Of all the old-fashioned ways to insult someone, insults aimed at someone's performance in the bedroom have long been the best for causing a fight as quickly as possible. Throughout history, people have come up with hundreds of creative ways to sling insults at each other. While masters of words like William Shakespeare came up with extremely witty and cutting insults ("embossed carbuncle in my... blood," for example), there were put downs for the rest of us common folk, too.
Simple yet devastating words have been used for centuries all around the world. From Vikings to pirates, Victorian aristocrats to more recent Australian pioneers, nobody was safe. Some Medieval insults have even been documented for their zesty takedown status. The most significant thing to note is that historical insults reflect heavily on the values of the particular time and place in which they would have been used. The Victorians, for example, placed a high value on a woman's purity, hence all the words for "loose women" that sprang out of that period.
These short and sweet insults might not make us blush nowadays, but, used properly, they can still make a heated argument much hotter.
Slag – An Old English Word For The Worst Kind Of Loose Woman
On the opposite end of the spectrum from high-class call girls.

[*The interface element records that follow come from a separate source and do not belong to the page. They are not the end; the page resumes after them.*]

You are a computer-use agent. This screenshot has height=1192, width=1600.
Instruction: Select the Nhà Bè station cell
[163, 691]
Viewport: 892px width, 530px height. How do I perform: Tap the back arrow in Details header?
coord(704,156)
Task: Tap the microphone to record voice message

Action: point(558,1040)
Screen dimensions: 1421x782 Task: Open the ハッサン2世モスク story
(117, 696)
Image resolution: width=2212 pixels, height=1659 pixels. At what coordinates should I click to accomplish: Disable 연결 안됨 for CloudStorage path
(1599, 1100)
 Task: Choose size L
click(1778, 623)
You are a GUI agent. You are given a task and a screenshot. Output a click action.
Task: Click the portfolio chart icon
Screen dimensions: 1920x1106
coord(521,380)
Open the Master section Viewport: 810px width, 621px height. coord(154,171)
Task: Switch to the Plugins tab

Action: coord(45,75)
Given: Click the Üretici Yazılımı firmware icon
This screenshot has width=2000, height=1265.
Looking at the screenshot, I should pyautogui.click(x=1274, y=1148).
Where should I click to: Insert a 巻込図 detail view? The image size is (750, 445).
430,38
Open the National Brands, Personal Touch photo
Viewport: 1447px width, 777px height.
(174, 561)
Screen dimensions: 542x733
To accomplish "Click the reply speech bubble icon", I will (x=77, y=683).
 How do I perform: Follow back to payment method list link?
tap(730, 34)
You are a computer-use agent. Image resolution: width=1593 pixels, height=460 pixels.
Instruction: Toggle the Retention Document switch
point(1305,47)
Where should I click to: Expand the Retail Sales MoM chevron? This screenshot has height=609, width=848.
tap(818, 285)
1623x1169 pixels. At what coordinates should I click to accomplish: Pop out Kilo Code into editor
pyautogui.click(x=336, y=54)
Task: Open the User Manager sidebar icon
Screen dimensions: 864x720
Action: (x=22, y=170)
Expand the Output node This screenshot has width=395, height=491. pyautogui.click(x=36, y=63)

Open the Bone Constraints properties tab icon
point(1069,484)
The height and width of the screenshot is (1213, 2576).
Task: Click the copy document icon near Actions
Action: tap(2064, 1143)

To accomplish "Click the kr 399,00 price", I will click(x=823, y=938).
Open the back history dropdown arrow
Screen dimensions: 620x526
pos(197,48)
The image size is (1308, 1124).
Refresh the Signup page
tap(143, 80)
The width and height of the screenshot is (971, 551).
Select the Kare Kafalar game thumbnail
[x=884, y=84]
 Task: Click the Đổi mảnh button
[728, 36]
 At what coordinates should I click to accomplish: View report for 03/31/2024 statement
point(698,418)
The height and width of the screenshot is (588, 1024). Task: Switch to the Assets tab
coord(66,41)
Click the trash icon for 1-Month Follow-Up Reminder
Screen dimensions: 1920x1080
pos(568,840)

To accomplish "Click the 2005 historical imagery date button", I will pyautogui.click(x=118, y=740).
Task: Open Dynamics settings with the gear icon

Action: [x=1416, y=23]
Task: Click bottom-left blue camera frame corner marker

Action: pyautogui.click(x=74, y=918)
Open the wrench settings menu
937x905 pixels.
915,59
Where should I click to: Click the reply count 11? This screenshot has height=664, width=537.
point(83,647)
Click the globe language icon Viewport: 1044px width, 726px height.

Strumpet – Coined By Shakespeare & Used By Pirates, A Very 'Active' Woman Or Prostitute
Always swipes right on Tinder.
Flapdoodle – 1800s Term For Someone Who Is Either Too Young Or Too Old For Getting It On
Think Hugh Hefner.
Bedswerver – Shakespeare's Way Of Calling Someone An Adulterer
He's the town pony – everyone gets a ride.
Dirty Puzzle – Victorian For Really Nasty Prostitute
An extra-nasty corner hoe.
Yaldson – Old English For Son Of A Prostitute
Yeah, he doesn't want to talk about his mom's job.
Wagtail – In The 1800s, A Woman Who Was Either Promiscuous Or A Prostitute
She's pretty thirsty.
Camp As A Row Of Tents – Australian For 'Extremely Gay' From The Early 1900s
Someone who very much prefers penises.
Mewling Quim – 19th-Century British Zinger, Similar To Calling Someone A P*ssy
Literally meant a whimpering vagina.
Hedge-Creeper – 1800s Phrase For A Prostitute Who Worked The Countryside
These may have gone extinct.
Dark Cully – Victorian Term For A Man Who Only Visits His Mistress At Night
That two-timing bastard only goes to see her at night anyway.
Mollisher – In Victorian England, The Lover Of A Villain Or Gangster
A ride-or-die chick.
Doxy – The Wife Or Lover Of An Outlaw In Medieval England
She usually goes for the guy with the prison tats.
Dollymop – Victorian Term For A Part-Time Or Amateur Prostitute
She works as a stripper at night to pay for college.
Wandought – Old English For Impotent
He just can't get it up.
Puterelle – In Old French, A Woman With A Naughty Reputation
Girl gets around.
Sansordinn – Viking Burn For Implying Another Man Was Raped
Similar to 14 year olds in a locker room.